**Exercise description:**
From the data below, return the exact lines starting at the line containing "Image resolution: width=387, height=2576." and ending at the line containing "Privacy per l'integrità", both included, and nothing else.

**Supplied records:**

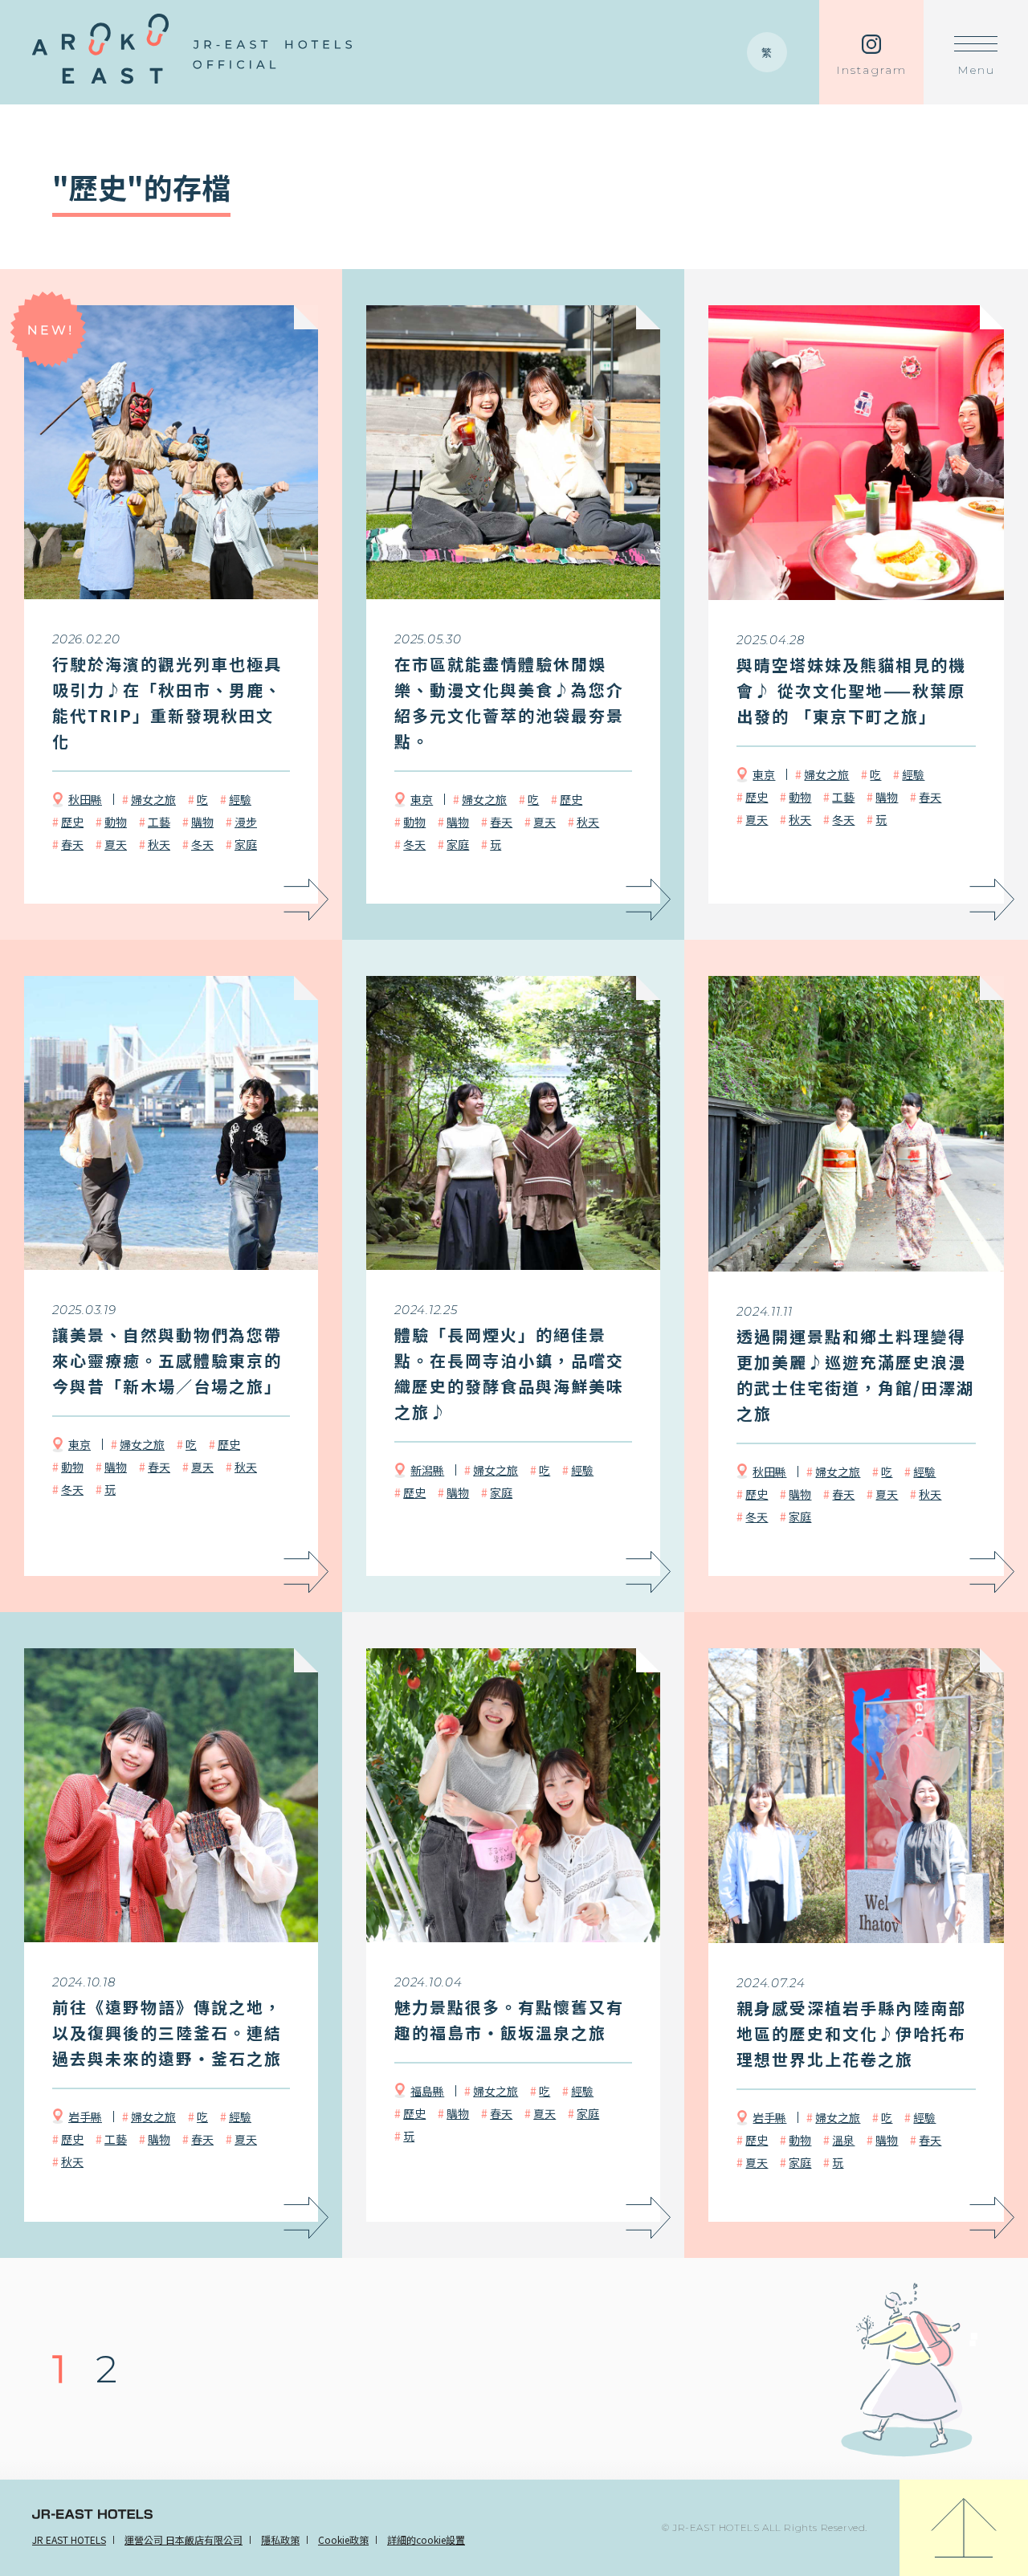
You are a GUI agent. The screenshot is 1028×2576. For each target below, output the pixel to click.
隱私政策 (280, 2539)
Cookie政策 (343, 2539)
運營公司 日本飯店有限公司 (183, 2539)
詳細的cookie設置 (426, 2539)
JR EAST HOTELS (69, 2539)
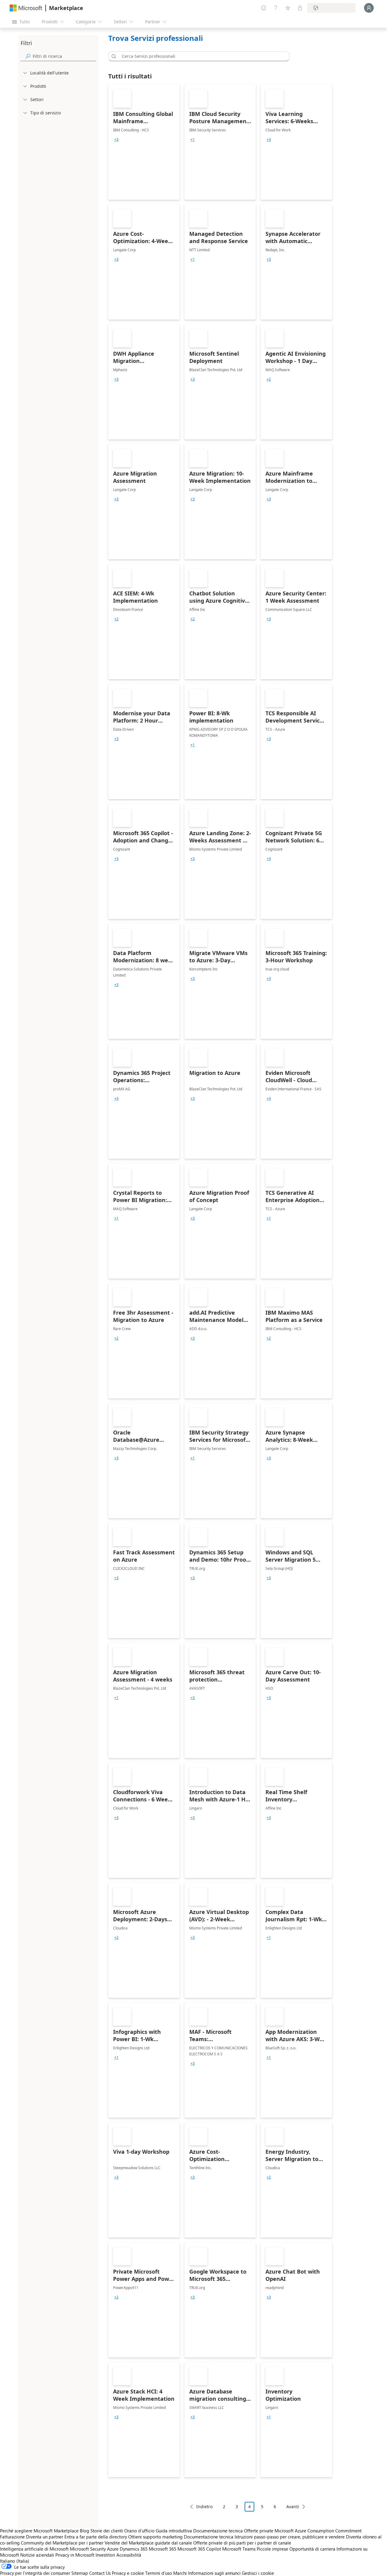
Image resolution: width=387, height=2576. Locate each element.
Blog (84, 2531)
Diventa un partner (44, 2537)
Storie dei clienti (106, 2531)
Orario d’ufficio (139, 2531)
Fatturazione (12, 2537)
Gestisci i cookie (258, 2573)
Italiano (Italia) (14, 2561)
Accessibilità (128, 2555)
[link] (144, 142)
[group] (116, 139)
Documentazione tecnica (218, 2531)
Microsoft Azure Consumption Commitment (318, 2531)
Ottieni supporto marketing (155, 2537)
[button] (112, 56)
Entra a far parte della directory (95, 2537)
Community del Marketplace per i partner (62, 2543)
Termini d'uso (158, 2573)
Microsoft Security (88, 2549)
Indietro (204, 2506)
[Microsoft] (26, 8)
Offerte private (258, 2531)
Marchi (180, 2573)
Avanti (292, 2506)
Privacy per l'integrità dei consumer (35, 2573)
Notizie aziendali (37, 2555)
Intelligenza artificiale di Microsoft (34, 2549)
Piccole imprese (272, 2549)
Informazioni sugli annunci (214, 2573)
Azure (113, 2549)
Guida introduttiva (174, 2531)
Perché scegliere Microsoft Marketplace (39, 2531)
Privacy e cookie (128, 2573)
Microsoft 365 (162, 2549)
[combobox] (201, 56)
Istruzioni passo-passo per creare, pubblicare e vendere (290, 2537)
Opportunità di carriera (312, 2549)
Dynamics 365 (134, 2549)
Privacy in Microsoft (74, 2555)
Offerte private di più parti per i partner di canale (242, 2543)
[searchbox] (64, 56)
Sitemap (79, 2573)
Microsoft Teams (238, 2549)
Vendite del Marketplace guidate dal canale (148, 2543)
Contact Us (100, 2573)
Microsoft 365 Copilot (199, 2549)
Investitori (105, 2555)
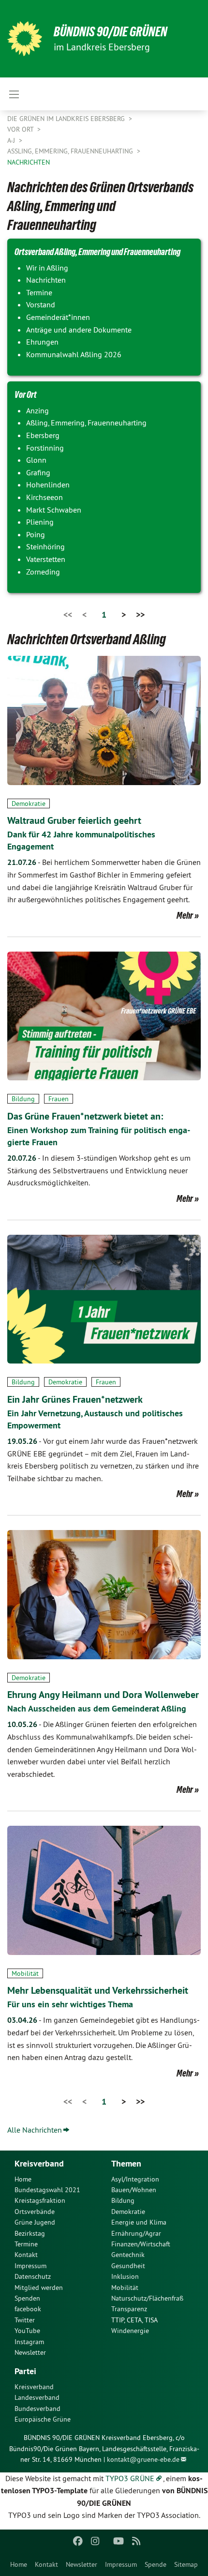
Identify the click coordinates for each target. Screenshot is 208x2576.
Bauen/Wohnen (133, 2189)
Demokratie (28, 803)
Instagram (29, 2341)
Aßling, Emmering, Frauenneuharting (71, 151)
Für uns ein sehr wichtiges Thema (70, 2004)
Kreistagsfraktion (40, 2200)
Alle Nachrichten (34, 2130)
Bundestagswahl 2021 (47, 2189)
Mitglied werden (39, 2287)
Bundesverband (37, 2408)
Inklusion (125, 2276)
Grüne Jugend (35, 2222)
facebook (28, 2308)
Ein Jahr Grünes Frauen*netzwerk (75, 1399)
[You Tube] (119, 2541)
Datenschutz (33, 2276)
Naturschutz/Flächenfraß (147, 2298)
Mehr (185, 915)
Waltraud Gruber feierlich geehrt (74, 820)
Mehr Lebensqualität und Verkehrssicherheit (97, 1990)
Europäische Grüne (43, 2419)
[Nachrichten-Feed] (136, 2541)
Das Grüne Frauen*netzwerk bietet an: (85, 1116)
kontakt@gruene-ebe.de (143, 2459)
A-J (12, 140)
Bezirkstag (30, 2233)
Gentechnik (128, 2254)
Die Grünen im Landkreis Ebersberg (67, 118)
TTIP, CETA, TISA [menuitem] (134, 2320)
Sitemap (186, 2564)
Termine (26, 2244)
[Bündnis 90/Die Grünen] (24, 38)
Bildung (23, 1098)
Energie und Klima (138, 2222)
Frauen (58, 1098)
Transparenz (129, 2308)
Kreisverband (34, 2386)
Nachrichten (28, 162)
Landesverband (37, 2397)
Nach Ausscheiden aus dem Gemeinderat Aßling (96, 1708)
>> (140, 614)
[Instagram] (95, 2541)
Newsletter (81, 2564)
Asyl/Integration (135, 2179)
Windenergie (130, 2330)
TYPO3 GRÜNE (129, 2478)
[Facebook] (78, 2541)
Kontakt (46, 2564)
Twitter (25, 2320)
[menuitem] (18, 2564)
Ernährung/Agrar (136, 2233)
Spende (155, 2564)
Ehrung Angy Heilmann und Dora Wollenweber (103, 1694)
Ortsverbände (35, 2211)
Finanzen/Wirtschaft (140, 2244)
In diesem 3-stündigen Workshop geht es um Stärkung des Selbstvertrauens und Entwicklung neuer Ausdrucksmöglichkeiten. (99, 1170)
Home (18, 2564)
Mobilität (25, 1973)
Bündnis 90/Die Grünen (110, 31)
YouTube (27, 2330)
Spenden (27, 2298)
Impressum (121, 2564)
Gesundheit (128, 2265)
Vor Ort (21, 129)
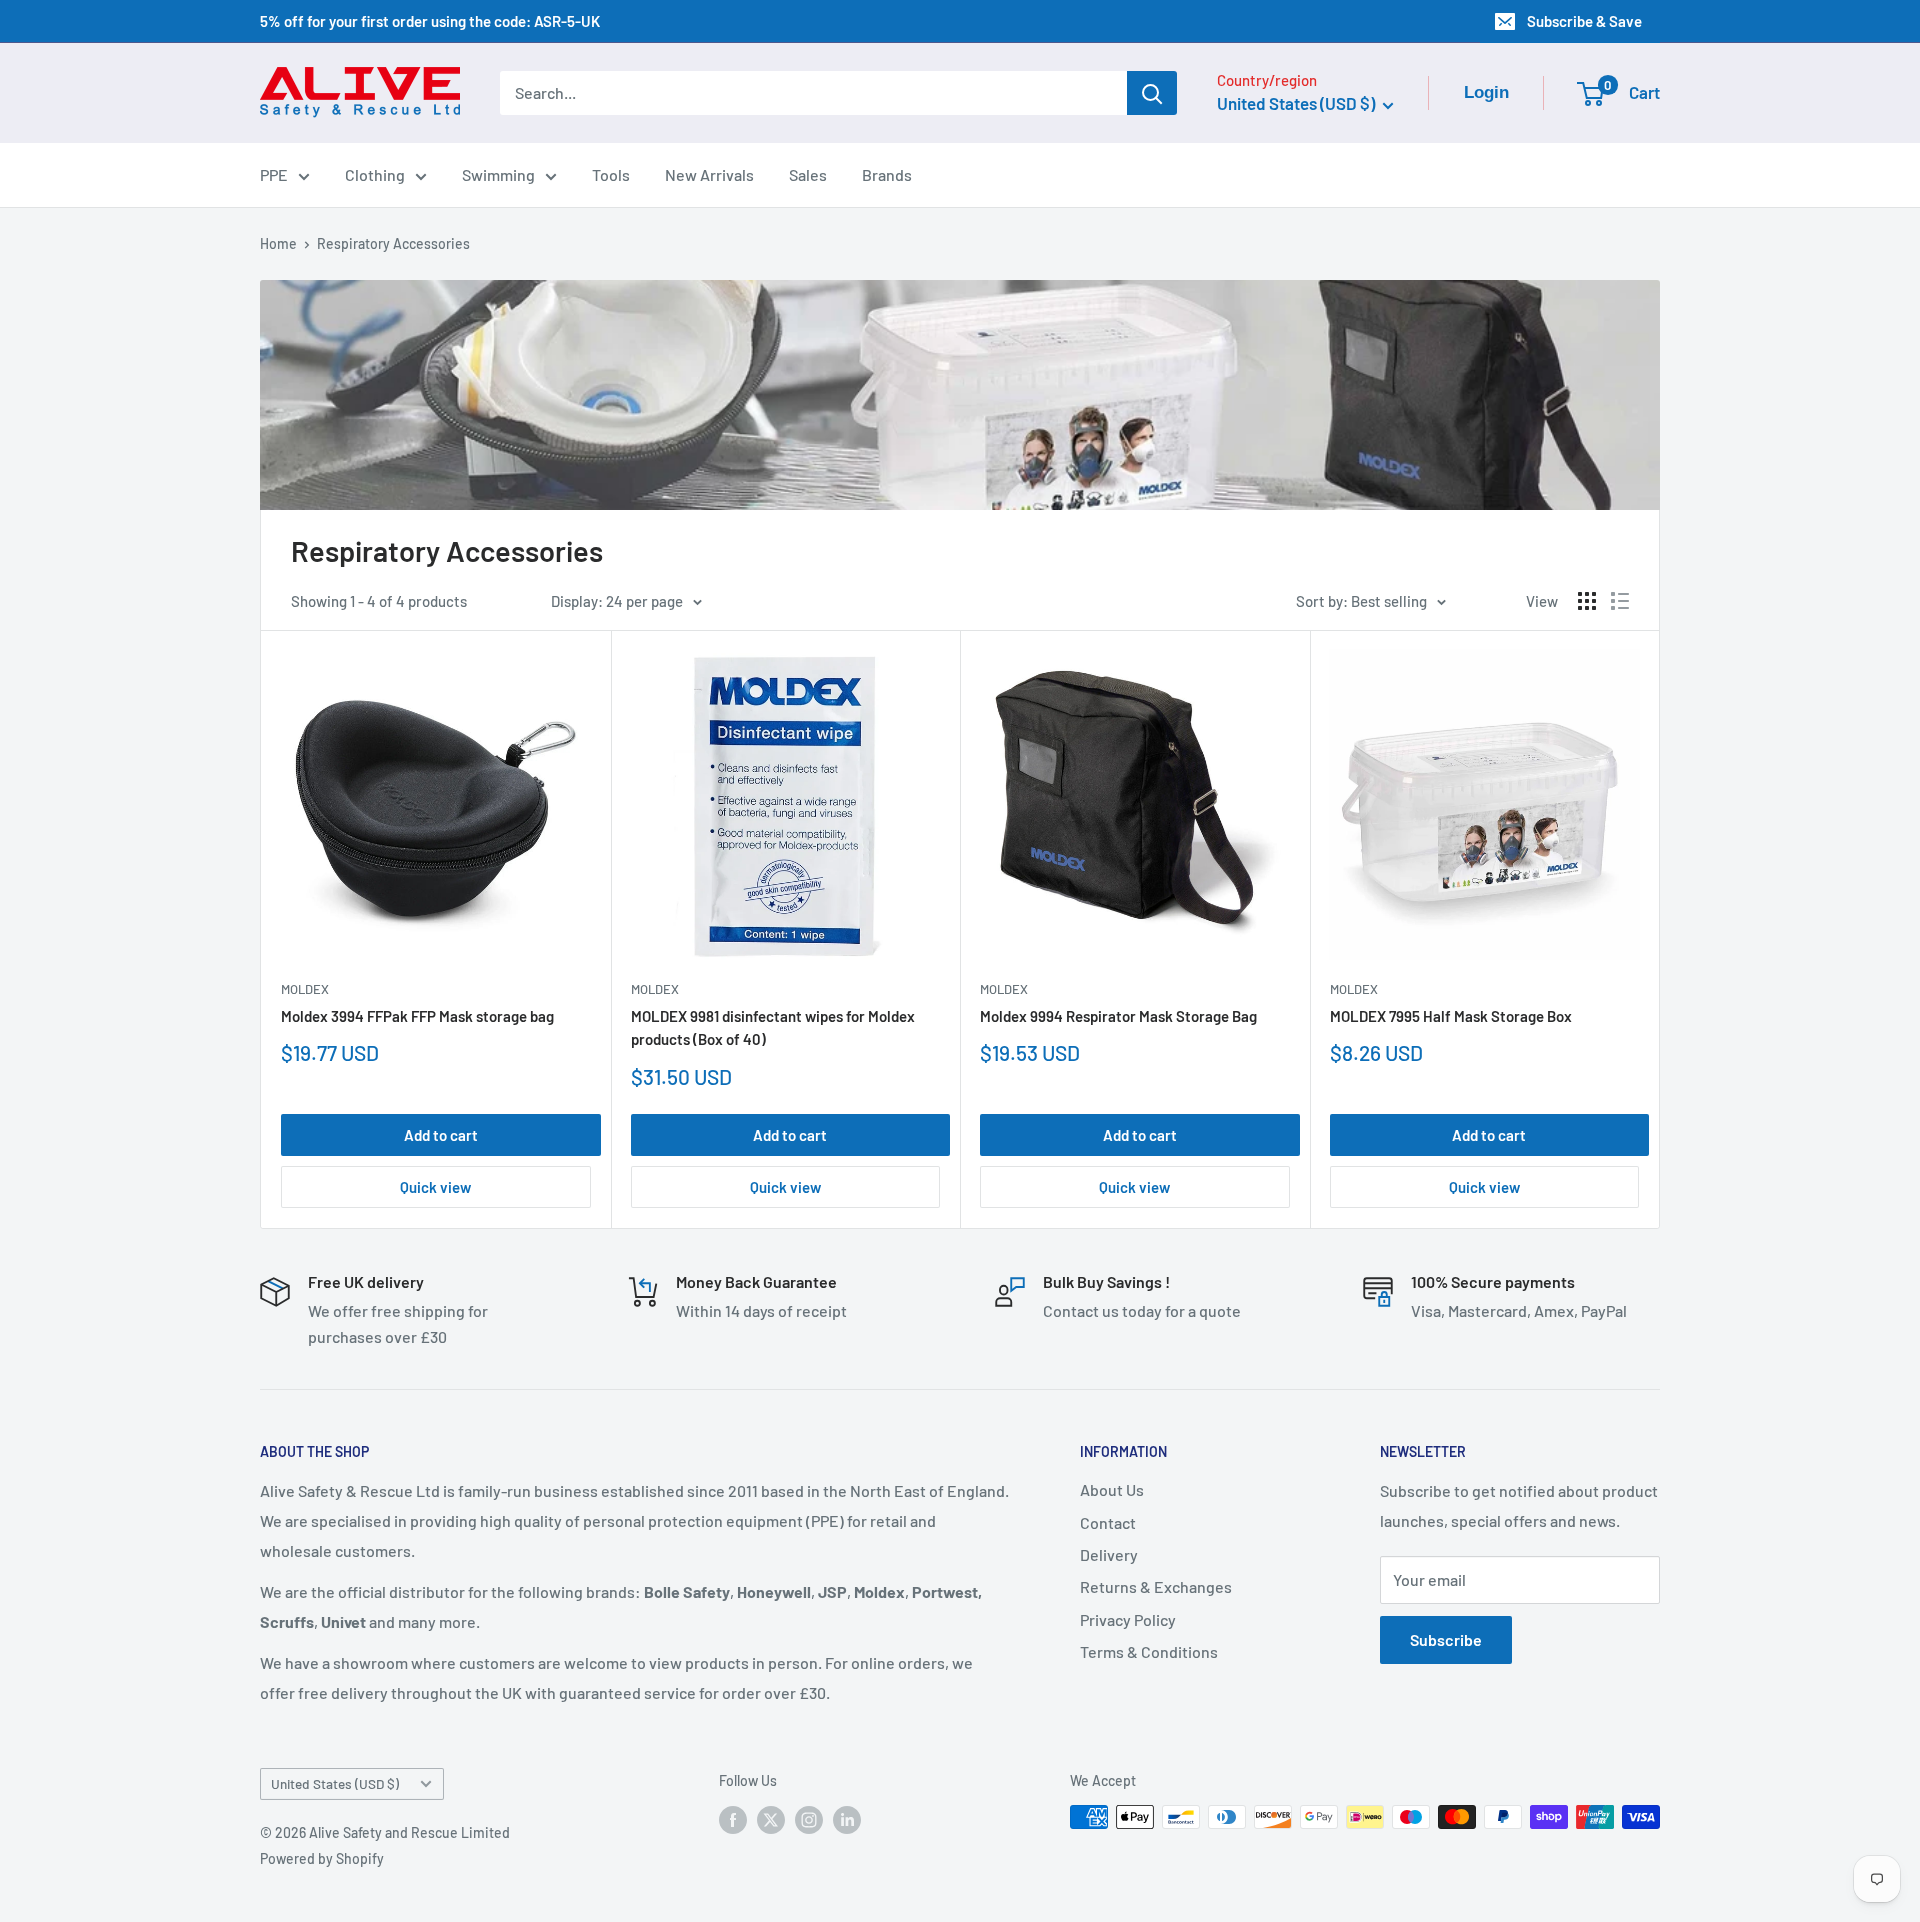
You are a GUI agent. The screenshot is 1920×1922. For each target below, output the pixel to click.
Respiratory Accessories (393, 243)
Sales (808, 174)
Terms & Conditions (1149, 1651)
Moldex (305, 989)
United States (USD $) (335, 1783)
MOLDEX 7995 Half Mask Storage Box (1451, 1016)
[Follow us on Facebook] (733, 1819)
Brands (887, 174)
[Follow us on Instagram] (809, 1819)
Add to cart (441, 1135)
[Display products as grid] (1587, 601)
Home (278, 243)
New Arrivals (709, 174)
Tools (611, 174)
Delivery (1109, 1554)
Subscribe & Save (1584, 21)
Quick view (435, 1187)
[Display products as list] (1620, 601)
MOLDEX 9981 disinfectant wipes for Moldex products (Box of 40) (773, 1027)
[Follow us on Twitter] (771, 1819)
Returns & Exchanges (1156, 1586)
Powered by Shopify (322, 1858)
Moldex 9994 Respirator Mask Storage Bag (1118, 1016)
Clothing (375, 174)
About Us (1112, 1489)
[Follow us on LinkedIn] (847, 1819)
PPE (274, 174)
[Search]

**Exercise answer:**
Image resolution: width=387, height=2576. Locate each element.
Blog (84, 2531)
Diventa un partner (44, 2537)
Storie dei clienti (106, 2531)
Orario d’ufficio (139, 2531)
Fatturazione (12, 2537)
Gestisci i cookie (258, 2573)
Italiano (Italia) (14, 2561)
Accessibilità (128, 2555)
[link] (144, 142)
[group] (116, 139)
Documentazione tecnica (218, 2531)
Microsoft Azure Consumption Commitment (318, 2531)
Ottieni supporto marketing (155, 2537)
[button] (112, 56)
Entra a far parte della directory (95, 2537)
Community del Marketplace per i partner (62, 2543)
Termini d'uso (158, 2573)
Microsoft Security (88, 2549)
Indietro (204, 2506)
[Microsoft] (26, 8)
Offerte private (258, 2531)
Marchi (180, 2573)
Avanti (292, 2506)
Privacy per l'integrità dei consumer (35, 2573)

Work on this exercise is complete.